The “Nativity of the Lord” icon in Osoi (anonymous painter, 17th century) is illustrated the two postage stamps, which, placed in a vertical plane, fully reproduce the image of an icon with the sizes of 36.5 × 72 cm, with multiple focal planes and a special depth made with skilful talent by the icon artist. The lower focal plane reproduces the scene of the Nativity, the Mother of God being seated on the left side, watching over the manger in which Baby Jesus is lying. Above the Saviour are rendered two animals, the ox and the donkey, symbols of the Israelites and the pagans, respectively. Joseph receives a gift (a lamb) brought by another man, apparently a shepherd, but which is explicitly nominated by the painter (by means of the inscription above) as being the Christmas character. He does not belong to the biblical register, but to that of tradition, added by the icon artist deliberately.
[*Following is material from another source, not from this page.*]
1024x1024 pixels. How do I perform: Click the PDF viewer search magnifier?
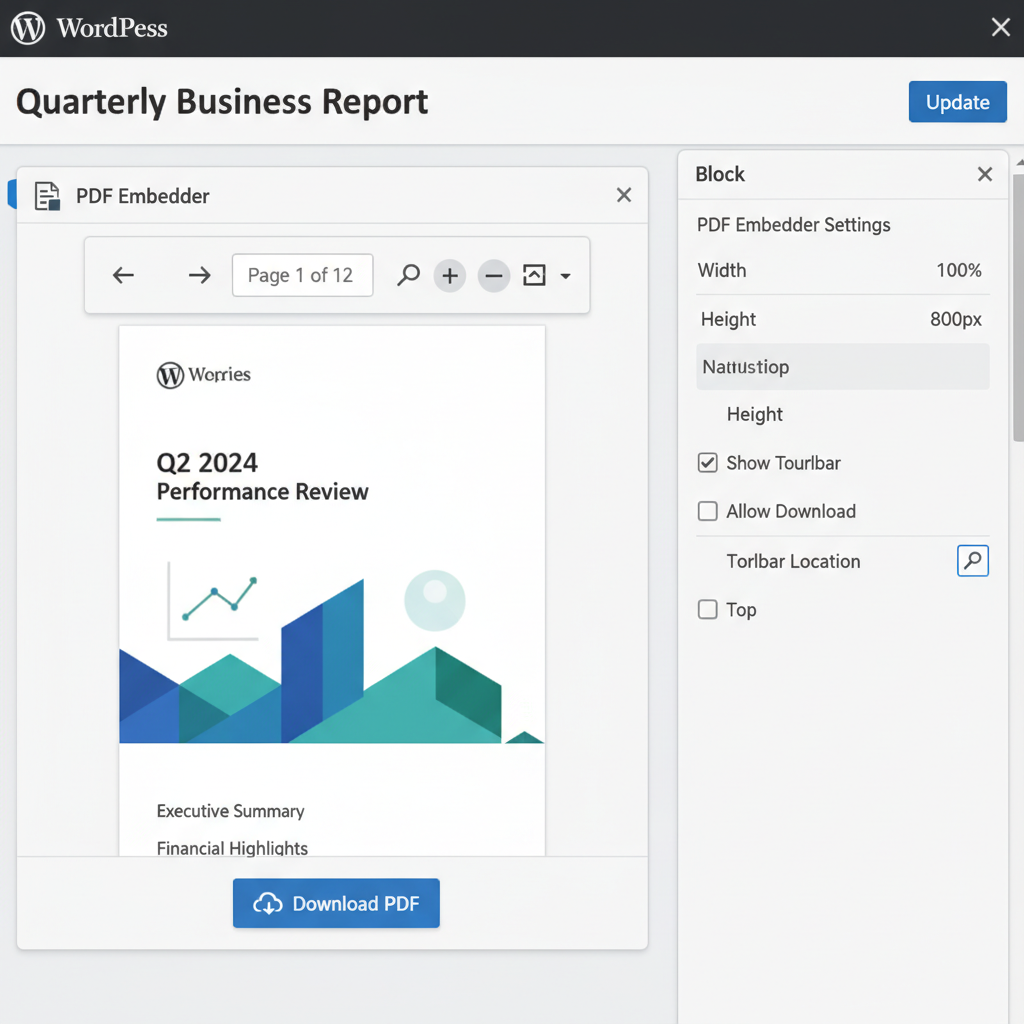coord(408,275)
Looking up, the middle focal plane reveals the image of a shepherd besides his sheep, playing the whistle, reminding of the verse of the carol: “Angels sang, shepherds whistled, Magi worshipped, all rejoiced”.
The Magi, visible in the upper focal plane, guided by the star that announced the Nativity of the Saviour, head towards a distant target, the Citadel of Bethlehem, whose towers can be seen on the horizon.
The icon appears as a beautiful assembly, harmonized in a carefully chosen colour range.
The postage stamp of the souvenir sheet stamp block reproduces the image of the icon of the Mother of God with Child, also known as the “Mother of Mercy” currently exhibited in the Metropolitan Cathedral of Cluj-Napoca.
The icon, belonging to the Eleusa iconographic type, visibly illustrates the feeling of tenderness and affection between mother and child, the naturalness and vulnerability of the Child being signalled by the embrace of His Mother. The body of Jesus is in a slight inclination, at which point the cheeks of the child and the mother come closer, thus eliminating the rigidity of the traditional iconographic representation and evoking the very close relationship between the two characters. The role of the Mother’s right hand is that of a support point for the Child’s left hand, the faces being beautifully framed by the nimbuses made.
The Metropolitan Cathedral in Cluj-Napoca, built between 1923 and 1933, is one of the most representative Orthodox cathedrals in Romania, being the first large Romanian building erected in Transylvania after the Great Union of 1918.
Built in the neo-Byzantine style, with Romanian elements, the Cathedral dedicated to the “Assumption of the Mother of God”, nowadays a historical monument, is in the process of repainting of the interior using the mosaic technique, a project initiated by the worthy of remembrance Metropolitan Bartolomeu Anania in 2001.
Romfilatelia thanks His Eminence Father Andrei, the Archbishop of Vad, Feleac and Cluj and the Metropolitan of Cluj, Maramureș and Sălaj, for his episcopal blessing, as well as the designated representatives, for the documentary and photographic support given to the development of this postage stamps issue.
In the philatelic album, created into a limited run printing of 341 copies, are displayed: the collection block with the two stamps of the set and the stamp of the souvenir sheet framed in decorative perforation, the First Day Cover, having the postmark clearly imprinted in foiling, reproduction of a vintage engraving. The special philatelic block, the First Day Cover and the reproduced engraving are numbered from 001 to 341.